If not bundles of chopped cane laid out on heaving bullock carts, then on full-blown trucks that look like they are carrying a hell of a lot of fat hay from the distance. I even saw piled-up sand being carried – except it was not sand, but processed gur (jaggery) – on beds of trucks. And that’s not even counting the sugar that comes out of the mills from this part of the country and into our homes.

But sitting at a tea stall next to the Public Inter College at Kairana in Shamli district, I see gleaming New Holland tractors each with two giant empty trays putter by one by one.
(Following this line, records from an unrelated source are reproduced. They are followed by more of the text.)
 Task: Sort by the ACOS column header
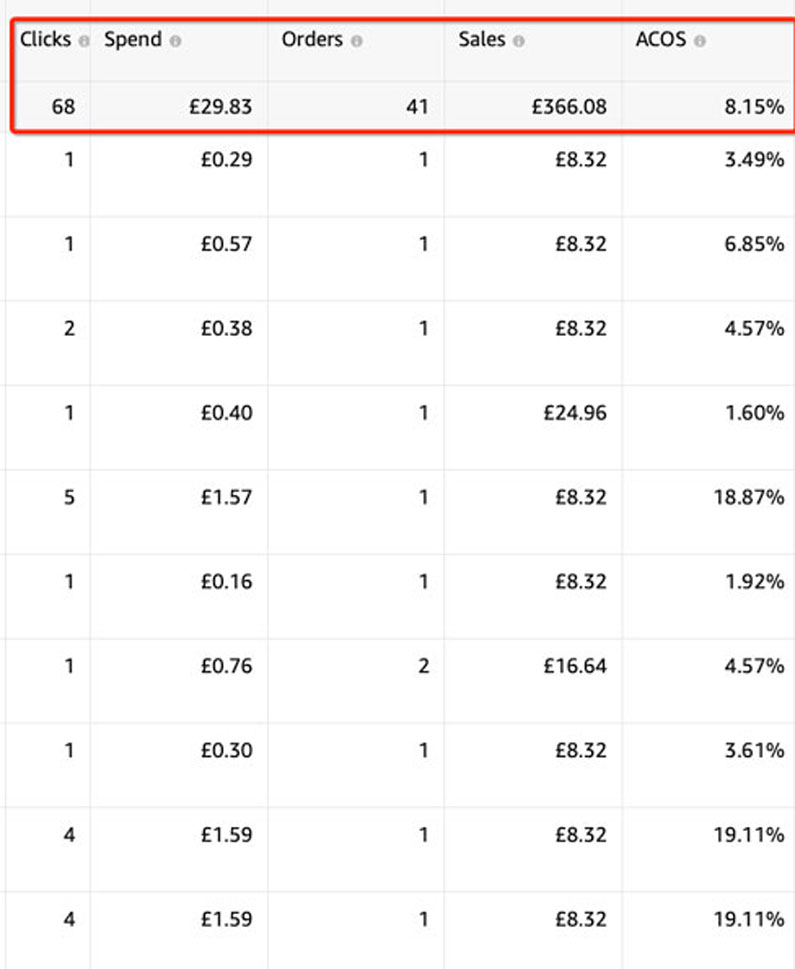660,41
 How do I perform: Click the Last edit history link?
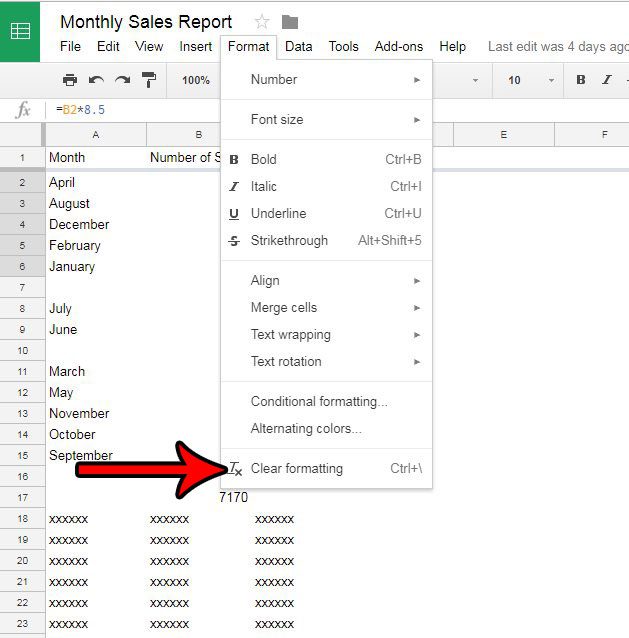point(557,46)
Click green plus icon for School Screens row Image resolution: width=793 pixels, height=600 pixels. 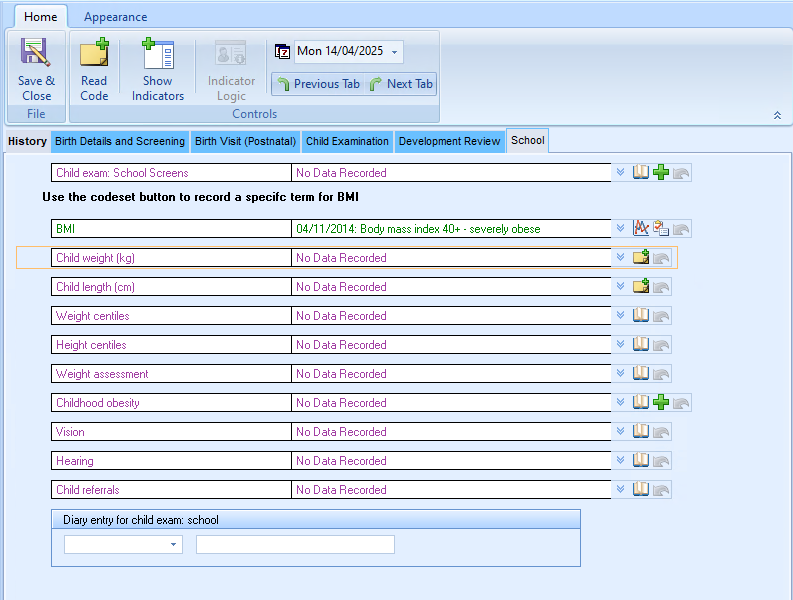[x=661, y=173]
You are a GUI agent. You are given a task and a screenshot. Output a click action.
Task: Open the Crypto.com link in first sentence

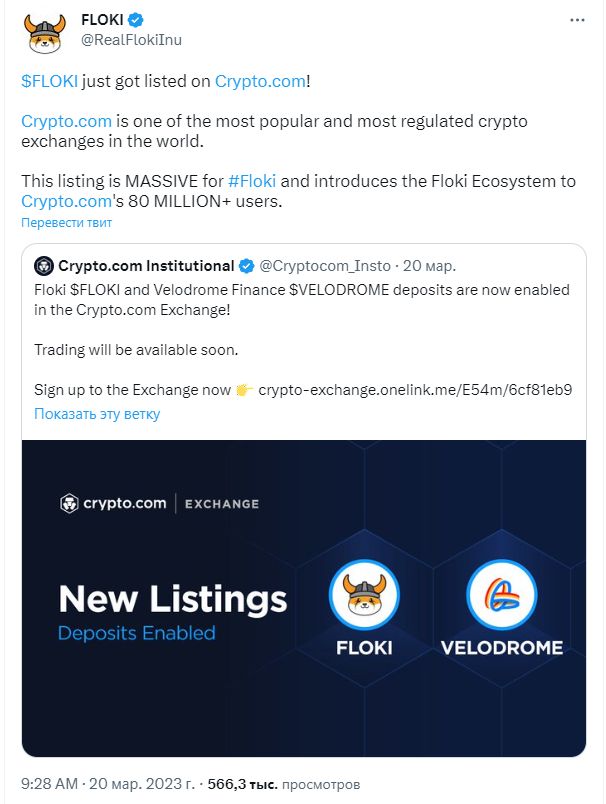260,81
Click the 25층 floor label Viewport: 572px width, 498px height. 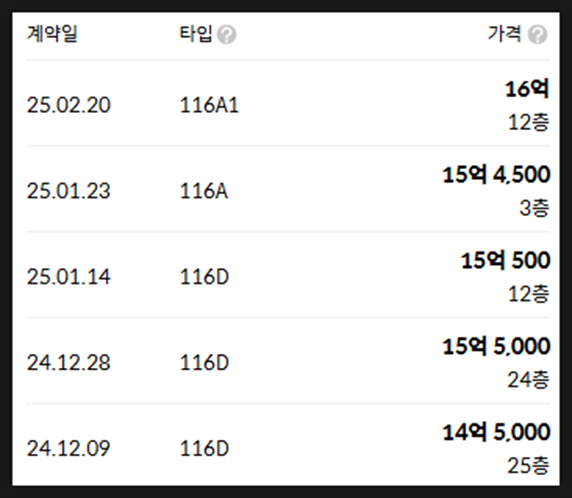pyautogui.click(x=528, y=466)
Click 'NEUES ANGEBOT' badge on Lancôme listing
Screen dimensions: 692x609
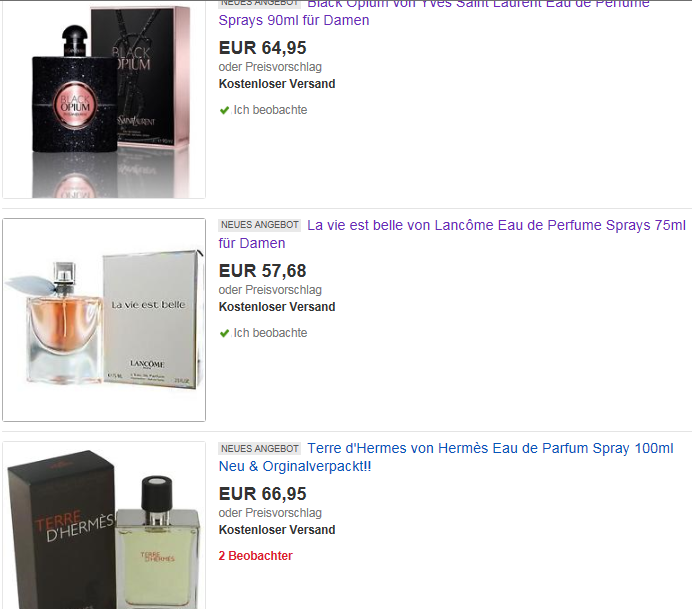click(x=260, y=225)
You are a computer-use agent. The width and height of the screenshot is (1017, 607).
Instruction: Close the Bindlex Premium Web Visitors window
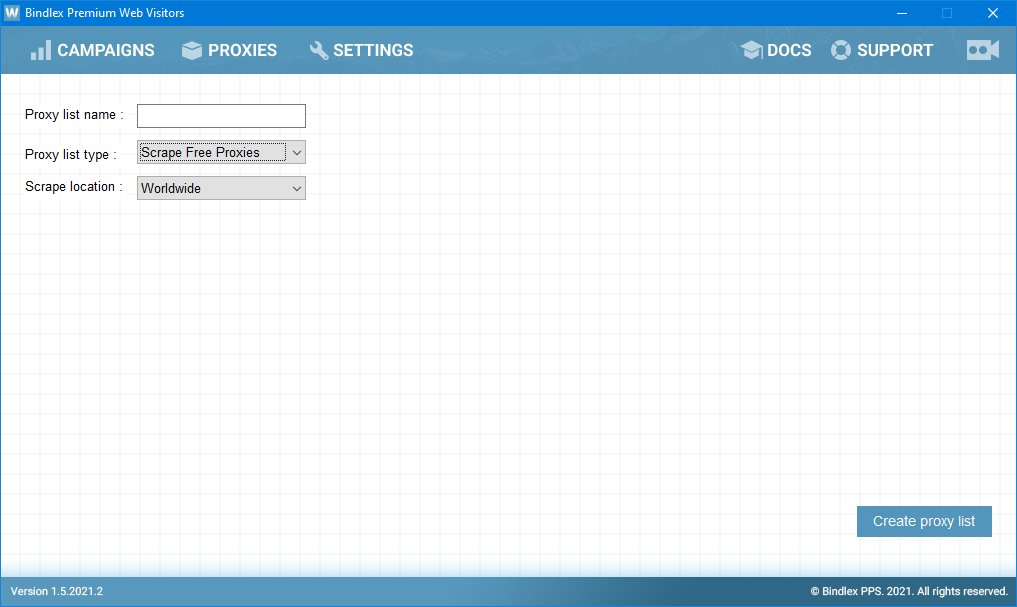[992, 13]
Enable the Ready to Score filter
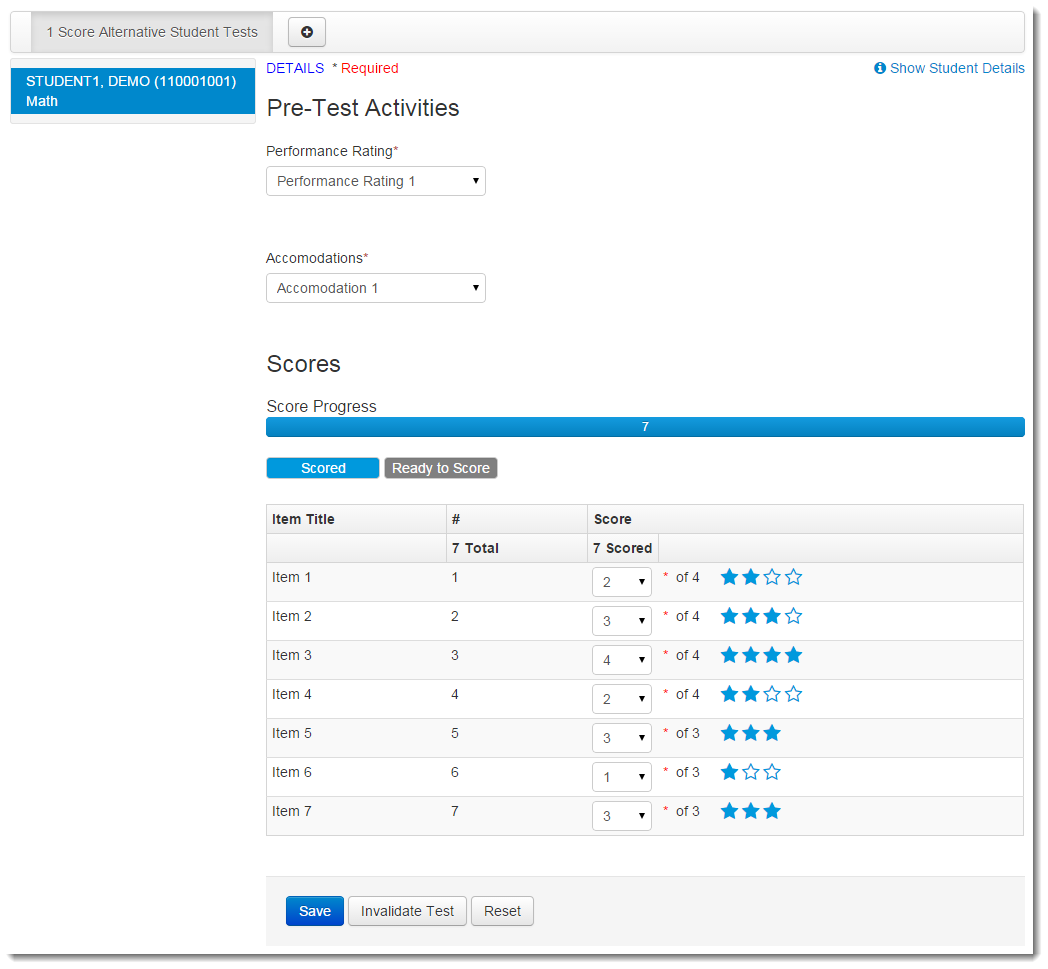Screen dimensions: 1048x969 (440, 467)
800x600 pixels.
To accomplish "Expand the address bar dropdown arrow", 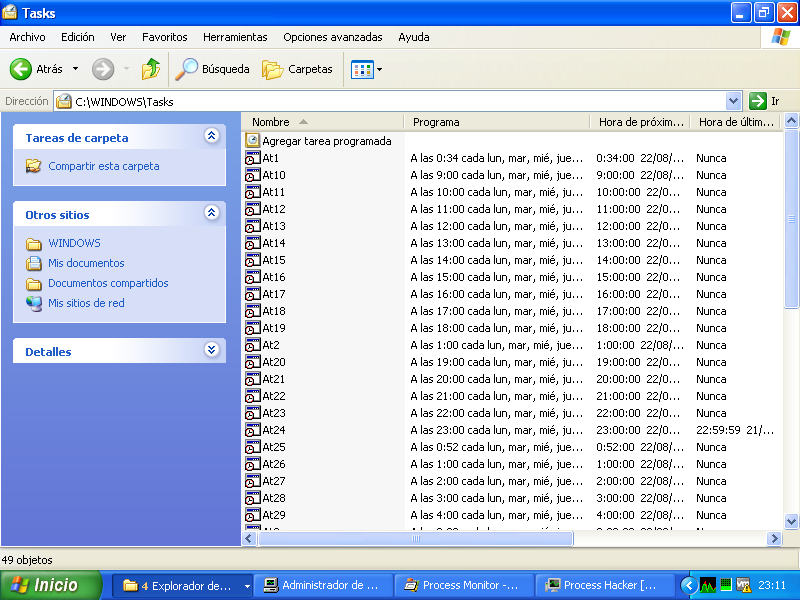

“That has to be at least 400 quintals (40,000 kg) each tractor,” pipes up Rishi Pal, whom I assume to be a cane farmer, but am told by the man sitting next to him that he’s a ‘mistri’, but “he knows enough farmers here to be right”.

Those empty tractors, I am told now by the expert panel sitting at the tea stall, are all from across the UP-Haryana border and are returning to Panipat after selling their cane to mills here in UP. “Their cane has far less sugar than UP sugarcanes,” Pal reminds us. And, perhaps more importantly for the non-gourmand, the Haryanvi cane is sold at a cheaper price to the mills in this area than the ‘local’ western UP variety.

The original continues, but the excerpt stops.